SET TASK:
Please format the entries as a numbered list, starting with the first line and going on through the line with "pyautogui.click(x=11, y=297)", both included. Skip blank lines and leave the pictures out.

RAW RECORDS:
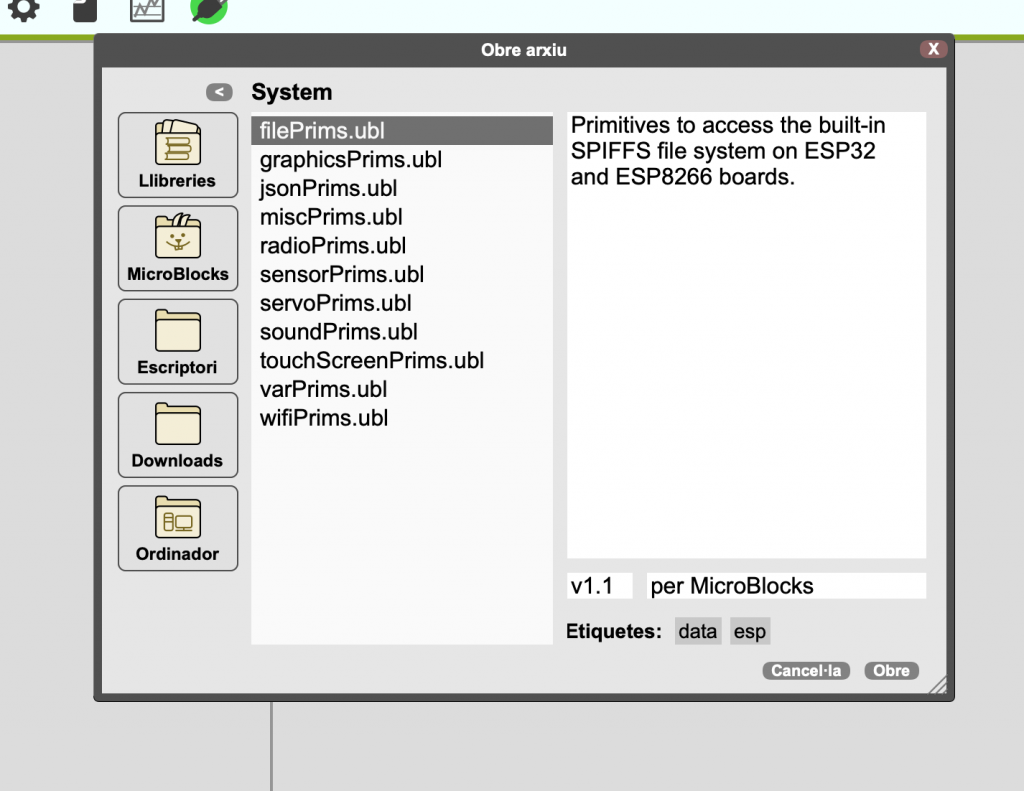Open the settings gear menu

tap(25, 10)
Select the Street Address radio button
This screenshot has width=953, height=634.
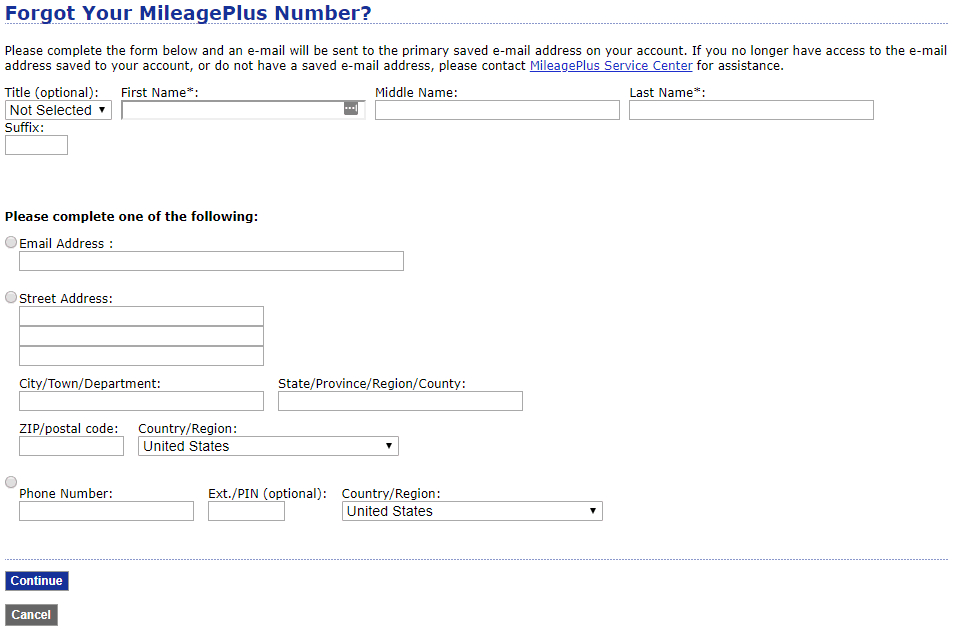pyautogui.click(x=11, y=297)
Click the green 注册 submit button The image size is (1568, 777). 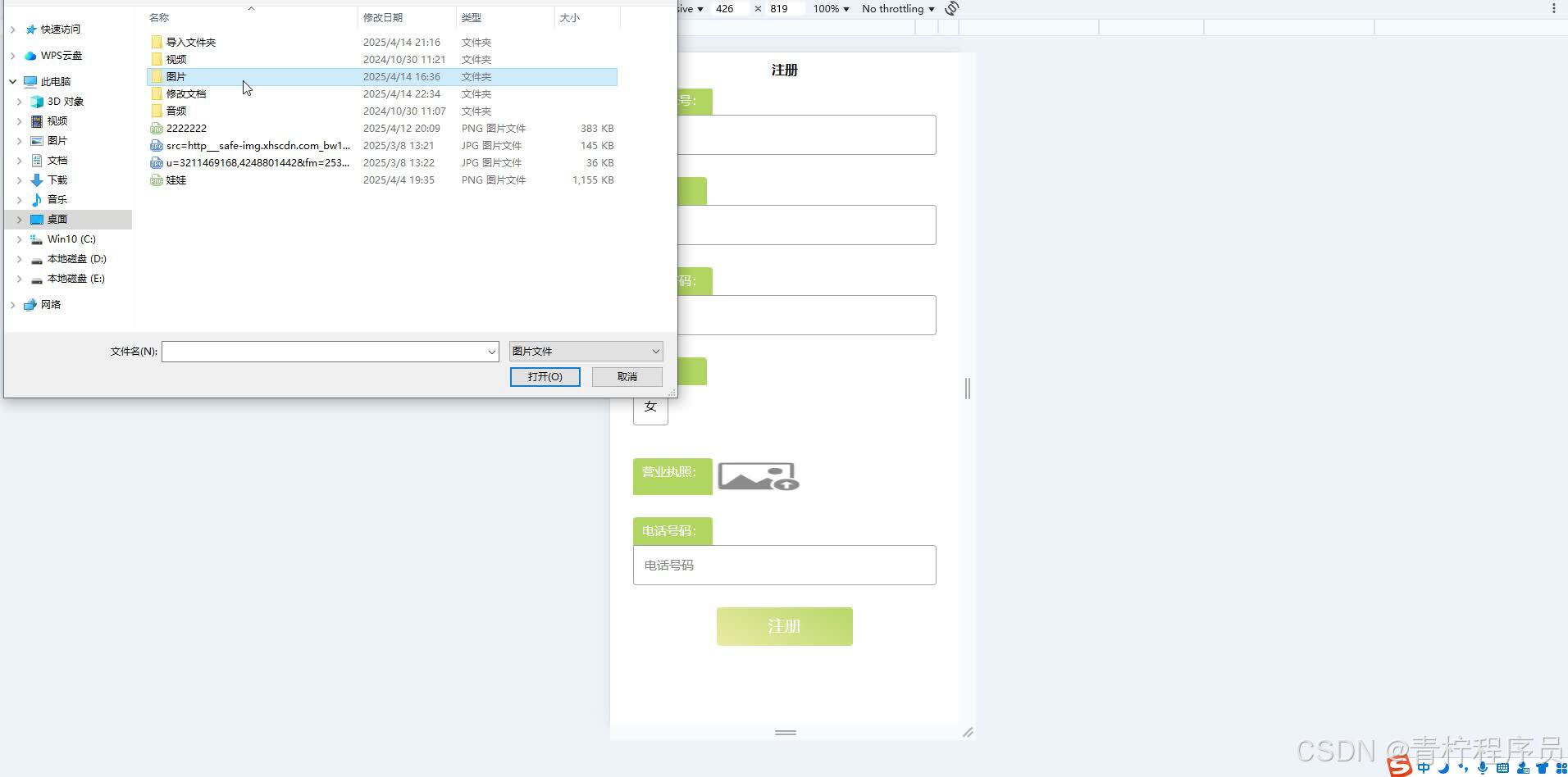coord(784,626)
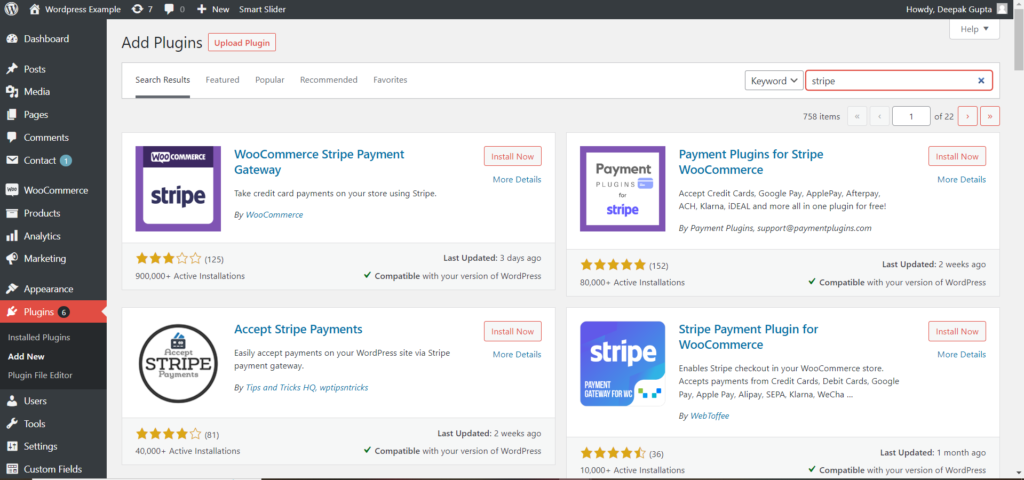This screenshot has width=1024, height=480.
Task: Switch to the Recommended tab
Action: 328,80
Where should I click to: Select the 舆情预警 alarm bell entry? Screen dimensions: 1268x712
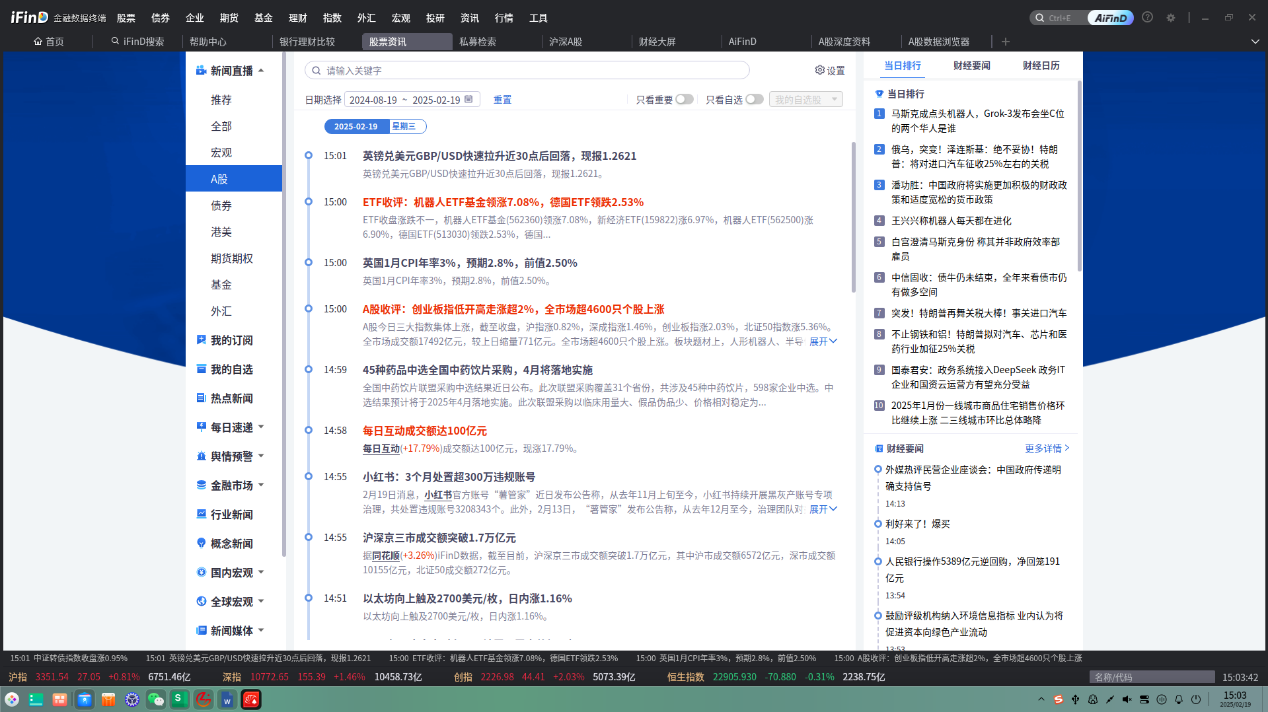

CORRECT OUTPUT:
1. Open the settings gear menu
2. tap(25, 10)
3. Select the Street Address radio button
4. This screenshot has width=953, height=634.
5. pyautogui.click(x=11, y=297)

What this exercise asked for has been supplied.